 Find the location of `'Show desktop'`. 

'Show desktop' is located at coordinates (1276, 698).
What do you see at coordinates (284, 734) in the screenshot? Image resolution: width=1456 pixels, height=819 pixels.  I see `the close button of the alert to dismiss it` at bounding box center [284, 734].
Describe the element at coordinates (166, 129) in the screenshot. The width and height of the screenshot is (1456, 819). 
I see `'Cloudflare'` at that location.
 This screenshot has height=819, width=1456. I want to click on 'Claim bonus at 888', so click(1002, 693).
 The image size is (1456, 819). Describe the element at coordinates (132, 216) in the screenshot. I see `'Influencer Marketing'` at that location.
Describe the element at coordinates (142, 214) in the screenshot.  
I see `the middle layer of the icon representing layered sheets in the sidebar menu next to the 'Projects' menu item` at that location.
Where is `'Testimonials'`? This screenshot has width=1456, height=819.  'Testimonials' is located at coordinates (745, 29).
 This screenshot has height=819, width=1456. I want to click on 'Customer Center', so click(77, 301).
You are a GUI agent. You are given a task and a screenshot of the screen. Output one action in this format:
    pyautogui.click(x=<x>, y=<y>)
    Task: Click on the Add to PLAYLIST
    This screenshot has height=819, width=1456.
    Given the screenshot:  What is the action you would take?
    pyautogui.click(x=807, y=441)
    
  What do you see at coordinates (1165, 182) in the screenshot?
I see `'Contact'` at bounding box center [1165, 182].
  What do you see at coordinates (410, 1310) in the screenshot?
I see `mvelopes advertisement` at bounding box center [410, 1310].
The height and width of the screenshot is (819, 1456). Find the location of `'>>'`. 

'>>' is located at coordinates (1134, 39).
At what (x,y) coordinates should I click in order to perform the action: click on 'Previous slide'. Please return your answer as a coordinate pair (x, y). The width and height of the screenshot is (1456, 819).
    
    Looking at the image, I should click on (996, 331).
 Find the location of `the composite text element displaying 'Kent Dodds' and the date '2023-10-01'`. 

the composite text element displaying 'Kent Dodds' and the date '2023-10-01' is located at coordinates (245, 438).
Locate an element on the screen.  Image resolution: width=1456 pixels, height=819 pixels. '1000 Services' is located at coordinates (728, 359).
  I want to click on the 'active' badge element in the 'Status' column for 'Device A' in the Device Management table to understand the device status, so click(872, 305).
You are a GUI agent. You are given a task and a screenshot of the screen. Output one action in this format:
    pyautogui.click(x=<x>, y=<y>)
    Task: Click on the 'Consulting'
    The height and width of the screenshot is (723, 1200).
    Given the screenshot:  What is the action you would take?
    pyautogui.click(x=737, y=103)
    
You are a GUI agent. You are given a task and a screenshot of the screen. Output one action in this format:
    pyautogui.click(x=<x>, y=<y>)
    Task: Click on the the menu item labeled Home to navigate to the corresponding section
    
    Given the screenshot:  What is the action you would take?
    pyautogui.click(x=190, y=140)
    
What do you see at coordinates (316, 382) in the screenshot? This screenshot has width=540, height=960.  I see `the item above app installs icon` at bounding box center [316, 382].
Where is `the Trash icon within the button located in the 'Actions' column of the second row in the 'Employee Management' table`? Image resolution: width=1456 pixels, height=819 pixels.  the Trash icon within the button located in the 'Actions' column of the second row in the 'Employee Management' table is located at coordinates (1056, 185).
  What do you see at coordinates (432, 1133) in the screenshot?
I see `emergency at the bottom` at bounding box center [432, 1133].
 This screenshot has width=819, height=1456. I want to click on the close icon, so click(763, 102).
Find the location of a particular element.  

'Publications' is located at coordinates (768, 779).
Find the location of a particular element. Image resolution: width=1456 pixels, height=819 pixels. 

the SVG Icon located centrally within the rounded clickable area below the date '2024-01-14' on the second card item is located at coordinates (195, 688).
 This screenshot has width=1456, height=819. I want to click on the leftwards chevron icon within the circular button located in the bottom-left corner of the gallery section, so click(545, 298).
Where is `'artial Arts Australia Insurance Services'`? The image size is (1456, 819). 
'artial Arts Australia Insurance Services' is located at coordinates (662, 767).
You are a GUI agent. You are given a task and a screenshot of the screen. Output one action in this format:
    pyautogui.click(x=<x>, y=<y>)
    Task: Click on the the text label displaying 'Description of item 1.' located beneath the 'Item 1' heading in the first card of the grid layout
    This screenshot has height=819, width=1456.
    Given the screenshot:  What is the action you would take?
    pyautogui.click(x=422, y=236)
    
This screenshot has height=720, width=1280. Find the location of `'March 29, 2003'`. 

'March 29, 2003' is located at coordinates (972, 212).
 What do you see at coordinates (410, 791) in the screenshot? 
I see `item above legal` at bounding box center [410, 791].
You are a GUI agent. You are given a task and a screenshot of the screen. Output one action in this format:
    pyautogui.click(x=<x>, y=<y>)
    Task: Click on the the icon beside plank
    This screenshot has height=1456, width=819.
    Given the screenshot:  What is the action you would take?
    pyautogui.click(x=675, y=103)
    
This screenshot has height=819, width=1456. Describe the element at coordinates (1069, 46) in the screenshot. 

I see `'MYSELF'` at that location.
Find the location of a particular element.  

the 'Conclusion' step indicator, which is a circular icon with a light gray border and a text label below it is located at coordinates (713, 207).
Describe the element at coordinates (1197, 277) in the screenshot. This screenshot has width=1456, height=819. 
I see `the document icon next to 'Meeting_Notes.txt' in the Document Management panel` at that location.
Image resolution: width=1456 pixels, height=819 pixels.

------------------------------------

Rewrite every line of the rows above as a JSON list of strings, one string per line, and leave out blank lines.

[
  " Find the location of `'Show desktop'`. ",
  "'Show desktop' is located at coordinates (1276, 698).",
  "What do you see at coordinates (284, 734) in the screenshot? Image resolution: width=1456 pixels, height=819 pixels.  I see `the close button of the alert to dismiss it` at bounding box center [284, 734].",
  "Describe the element at coordinates (166, 129) in the screenshot. The width and height of the screenshot is (1456, 819). ",
  "I see `'Cloudflare'` at that location.",
  " This screenshot has height=819, width=1456. I want to click on 'Claim bonus at 888', so click(1002, 693).",
  " The image size is (1456, 819). Describe the element at coordinates (132, 216) in the screenshot. I see `'Influencer Marketing'` at that location.",
  "Describe the element at coordinates (142, 214) in the screenshot.  ",
  "I see `the middle layer of the icon representing layered sheets in the sidebar menu next to the 'Projects' menu item` at that location.",
  "Where is `'Testimonials'`? This screenshot has width=1456, height=819.  'Testimonials' is located at coordinates (745, 29).",
  " This screenshot has height=819, width=1456. I want to click on 'Customer Center', so click(77, 301).",
  "You are a GUI agent. You are given a task and a screenshot of the screen. Output one action in this format:",
  "    pyautogui.click(x=<x>, y=<y>)",
  "    Task: Click on the Add to PLAYLIST",
  "    This screenshot has height=819, width=1456.",
  "    Given the screenshot:  What is the action you would take?",
  "    pyautogui.click(x=807, y=441)",
  "  What do you see at coordinates (1165, 182) in the screenshot?",
  "I see `'Contact'` at bounding box center [1165, 182].",
  "  What do you see at coordinates (410, 1310) in the screenshot?",
  "I see `mvelopes advertisement` at bounding box center [410, 1310].",
  "The height and width of the screenshot is (819, 1456). Find the location of `'>>'`. ",
  "'>>' is located at coordinates (1134, 39).",
  "At what (x,y) coordinates should I click in order to perform the action: click on 'Previous slide'. Please return your answer as a coordinate pair (x, y). The width and height of the screenshot is (1456, 819).",
  "    Looking at the image, I should click on (996, 331).",
  " Find the location of `the composite text element displaying 'Kent Dodds' and the date '2023-10-01'`. ",
  "the composite text element displaying 'Kent Dodds' and the date '2023-10-01' is located at coordinates (245, 438).",
  "Locate an element on the screen.  Image resolution: width=1456 pixels, height=819 pixels. '1000 Services' is located at coordinates (728, 359).",
  "  I want to click on the 'active' badge element in the 'Status' column for 'Device A' in the Device Management table to understand the device status, so click(872, 305).",
  "You are a GUI agent. You are given a task and a screenshot of the screen. Output one action in this format:",
  "    pyautogui.click(x=<x>, y=<y>)",
  "    Task: Click on the 'Consulting'",
  "    The height and width of the screenshot is (723, 1200).",
  "    Given the screenshot:  What is the action you would take?",
  "    pyautogui.click(x=737, y=103)",
  "You are a GUI agent. You are given a task and a screenshot of the screen. Output one action in this format:",
  "    pyautogui.click(x=<x>, y=<y>)",
  "    Task: Click on the the menu item labeled Home to navigate to the corresponding section",
  "    Given the screenshot:  What is the action you would take?",
  "    pyautogui.click(x=190, y=140)",
  "What do you see at coordinates (316, 382) in the screenshot? This screenshot has width=540, height=960.  I see `the item above app installs icon` at bounding box center [316, 382].",
  "Where is `the Trash icon within the button located in the 'Actions' column of the second row in the 'Employee Management' table`? Image resolution: width=1456 pixels, height=819 pixels.  the Trash icon within the button located in the 'Actions' column of the second row in the 'Employee Management' table is located at coordinates (1056, 185).",
  "  What do you see at coordinates (432, 1133) in the screenshot?",
  "I see `emergency at the bottom` at bounding box center [432, 1133].",
  " This screenshot has width=819, height=1456. I want to click on the close icon, so click(763, 102).",
  "Find the location of a particular element.  ",
  "'Publications' is located at coordinates (768, 779).",
  "Find the location of a particular element. Image resolution: width=1456 pixels, height=819 pixels. ",
  "the SVG Icon located centrally within the rounded clickable area below the date '2024-01-14' on the second card item is located at coordinates (195, 688).",
  " This screenshot has width=1456, height=819. I want to click on the leftwards chevron icon within the circular button located in the bottom-left corner of the gallery section, so click(545, 298).",
  "Where is `'artial Arts Australia Insurance Services'`? The image size is (1456, 819). ",
  "'artial Arts Australia Insurance Services' is located at coordinates (662, 767).",
  "You are a GUI agent. You are given a task and a screenshot of the screen. Output one action in this format:",
  "    pyautogui.click(x=<x>, y=<y>)",
  "    Task: Click on the the text label displaying 'Description of item 1.' located beneath the 'Item 1' heading in the first card of the grid layout",
  "    This screenshot has height=819, width=1456.",
  "    Given the screenshot:  What is the action you would take?",
  "    pyautogui.click(x=422, y=236)",
  "This screenshot has height=720, width=1280. Find the location of `'March 29, 2003'`. ",
  "'March 29, 2003' is located at coordinates (972, 212).",
  " What do you see at coordinates (410, 791) in the screenshot? ",
  "I see `item above legal` at bounding box center [410, 791].",
  "You are a GUI agent. You are given a task and a screenshot of the screen. Output one action in this format:",
  "    pyautogui.click(x=<x>, y=<y>)",
  "    Task: Click on the the icon beside plank",
  "    This screenshot has height=1456, width=819.",
  "    Given the screenshot:  What is the action you would take?",
  "    pyautogui.click(x=675, y=103)",
  "This screenshot has height=819, width=1456. Describe the element at coordinates (1069, 46) in the screenshot. ",
  "I see `'MYSELF'` at that location.",
  "Find the location of a particular element.  ",
  "the 'Conclusion' step indicator, which is a circular icon with a light gray border and a text label below it is located at coordinates (713, 207).",
  "Describe the element at coordinates (1197, 277) in the screenshot. This screenshot has width=1456, height=819. ",
  "I see `the document icon next to 'Meeting_Notes.txt' in the Document Management panel` at that location.",
  "Image resolution: width=1456 pixels, height=819 pixels."
]